Testo di riferimento >>

È ormai la tipologia di vino più consumata in Italia e nel Regno Unito (e presto anche negli Usa), la più presente sulle tavole dei ristoranti del Belpaese, quella più avvantaggiata – assieme agli sparkling – dal cambiamento climatico e all’approccio femminile alla bevanda. Ma soprattutto è una leva fondamentale per l’export del prodotto enologico made in Italy. Il vino bianco fermo italiano, con un valore di 1,287 miliardi di euro l’anno, è infatti il più venduto al mondo e fa meglio della Francia (1,276 miliardi) – che ci sovrasta sui rossi e sugli sparkling -, di Nuova Zelanda, Spagna, Germania e Australia. È quanto emerso oggi da un’indagine Nomisma Wine-Monitor al convegno ‘Bianco come il vino’, organizzato dall’Istituto marchigiano di tutela vini nell’ambito di Collisioni Jesi.
Secondo il focus presentato in occasione dei 50 anni della Doc Verdicchio dei Castelli di Jesi, la ‘sindrome da secondogenito’ non vale per il vino bianco fermo, e lo dimostrano i dati degli ultimi 5 anni, in cui gli ‘still white italian wine’ esportati hanno risentito meno del boom delle bollicine (+88%) e sono cresciuti del 26% a valore contro +16% dei rossi. Un trend frutto del successo dei consumi in Europa ma soprattutto in Nord America, dove nell’ultimo decennio la richiesta a valore è lievitata del 73%. Stati Uniti (36,6%), Germania (16,5%) e Regno Unito (14,2%) sono i 3 principali buyer su cui si concentrano i 2/3 delle vendite made in Italy, nettamente primo Paese esportatore per volume e primo anche a valore nonostante un prezzo medio (2,80 euro al litro) molto più basso dei propri competitor (Nuova Zelanda a 4,93 euro al litro e la Francia a 4,69). Anche in patria l’Italia si scopre sempre più ‘bianchista’, sia nei consumi (40,1% contro il 39,8% dei rossi) che in vigna, con il rapporto bianchi/rossi nella produzione vinicola ribaltato nell’ultimo decennio: oggi infatti il 54% del vino prodotto è bianco, più o meno la stessa quota che era dei rossi/rosati.

Record >>
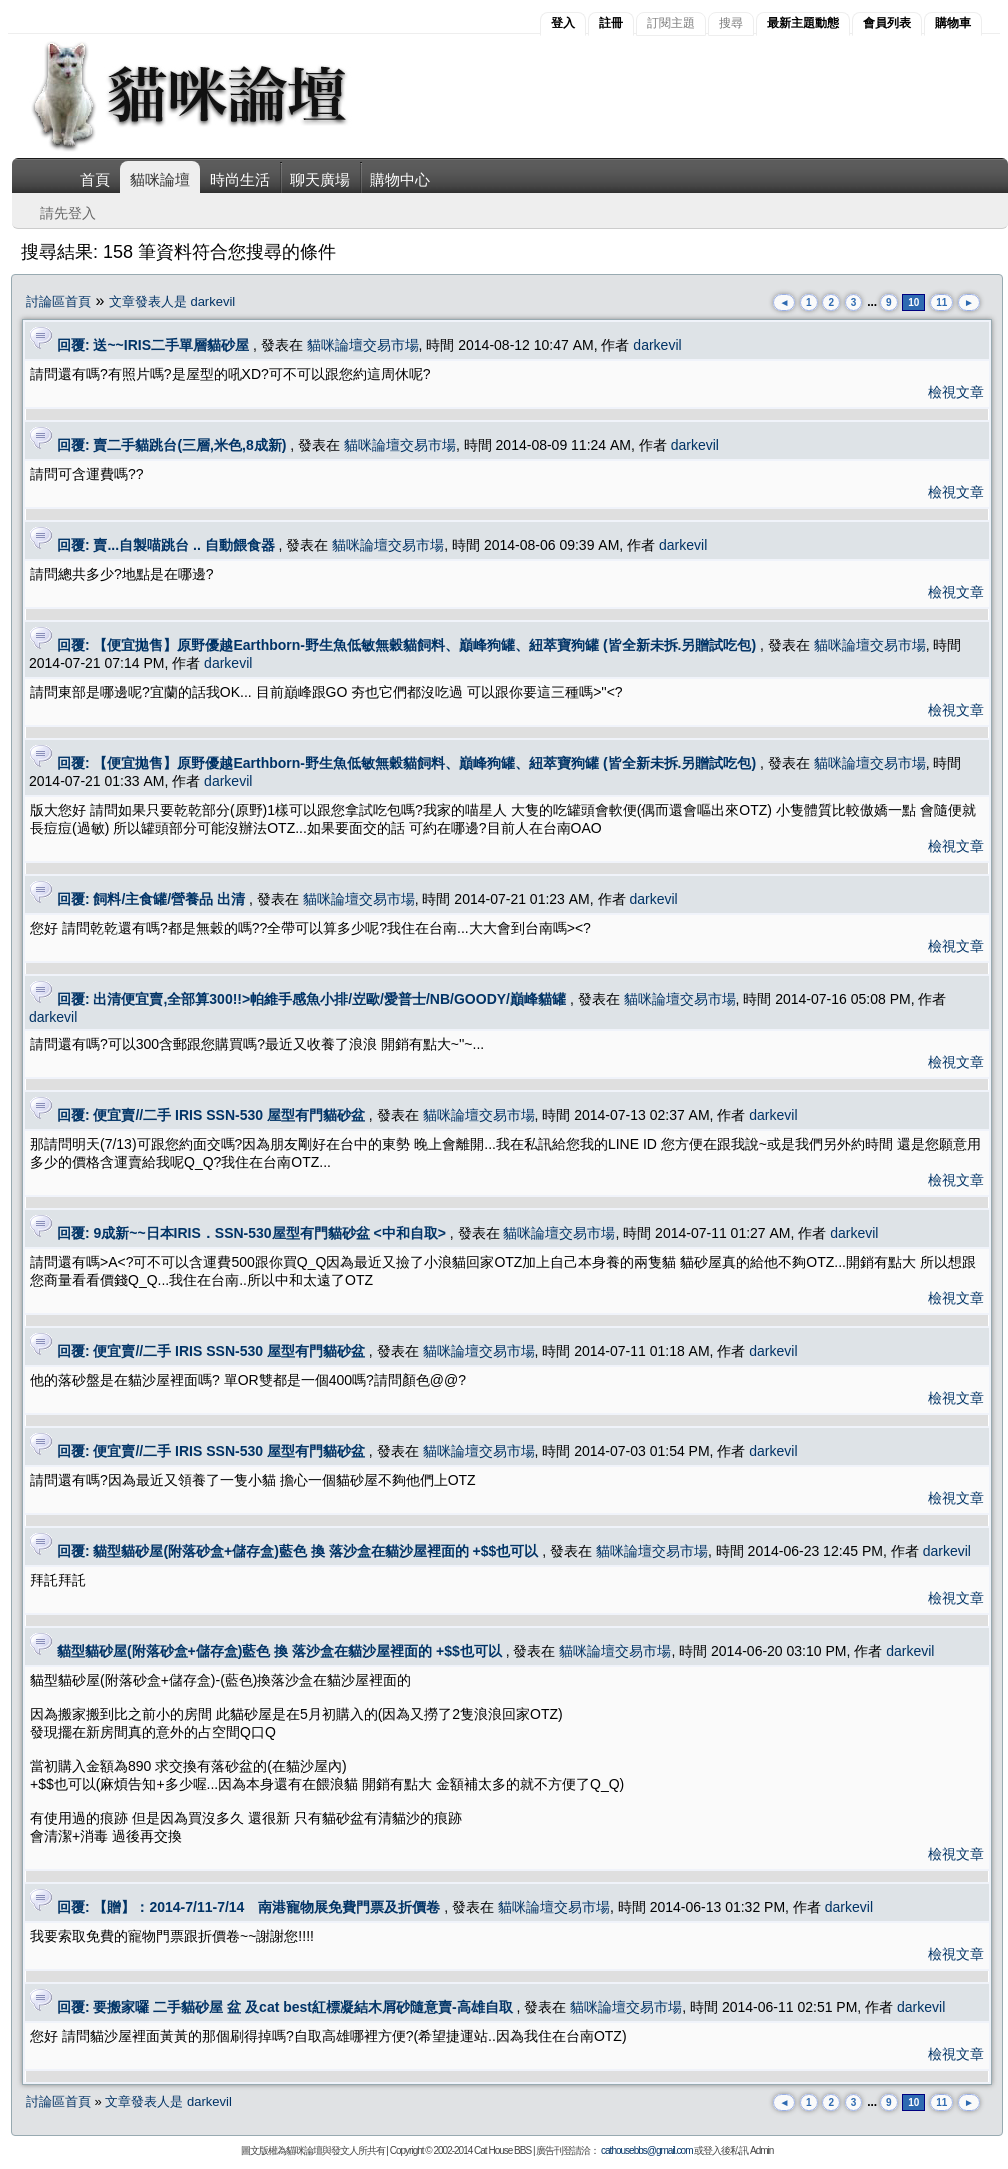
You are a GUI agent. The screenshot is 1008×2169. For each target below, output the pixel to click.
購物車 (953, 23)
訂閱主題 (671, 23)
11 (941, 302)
==
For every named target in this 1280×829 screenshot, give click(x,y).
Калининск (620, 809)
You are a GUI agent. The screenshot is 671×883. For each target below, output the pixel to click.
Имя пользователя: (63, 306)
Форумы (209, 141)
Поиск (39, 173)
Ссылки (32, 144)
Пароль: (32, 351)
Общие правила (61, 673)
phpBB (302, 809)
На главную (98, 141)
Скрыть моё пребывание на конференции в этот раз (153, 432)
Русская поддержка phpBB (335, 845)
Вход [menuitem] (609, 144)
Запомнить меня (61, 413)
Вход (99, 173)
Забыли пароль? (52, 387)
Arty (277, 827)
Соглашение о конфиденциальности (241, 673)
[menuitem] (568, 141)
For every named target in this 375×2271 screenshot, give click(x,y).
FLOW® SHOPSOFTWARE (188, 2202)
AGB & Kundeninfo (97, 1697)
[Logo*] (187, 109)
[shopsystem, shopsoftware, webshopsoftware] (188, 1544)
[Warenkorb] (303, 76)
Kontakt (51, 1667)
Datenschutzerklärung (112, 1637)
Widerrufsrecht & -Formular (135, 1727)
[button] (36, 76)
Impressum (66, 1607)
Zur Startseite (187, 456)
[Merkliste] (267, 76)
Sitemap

Consegna >>
In base al testo sul vino bianco, a che cosa si deve la crescita del 26% a valore registrata negli ultimi cinque anni dall'export di vino bianco fermo italiano? Rispondi in una, due o tre frasi. I record non servono per svolgere il compito.

Risposta >>
La crescita è frutto del successo dei consumi in Europa, ma soprattutto in Nord America. Lì, nell'ultimo decennio, la richiesta a valore è aumentata del 73%.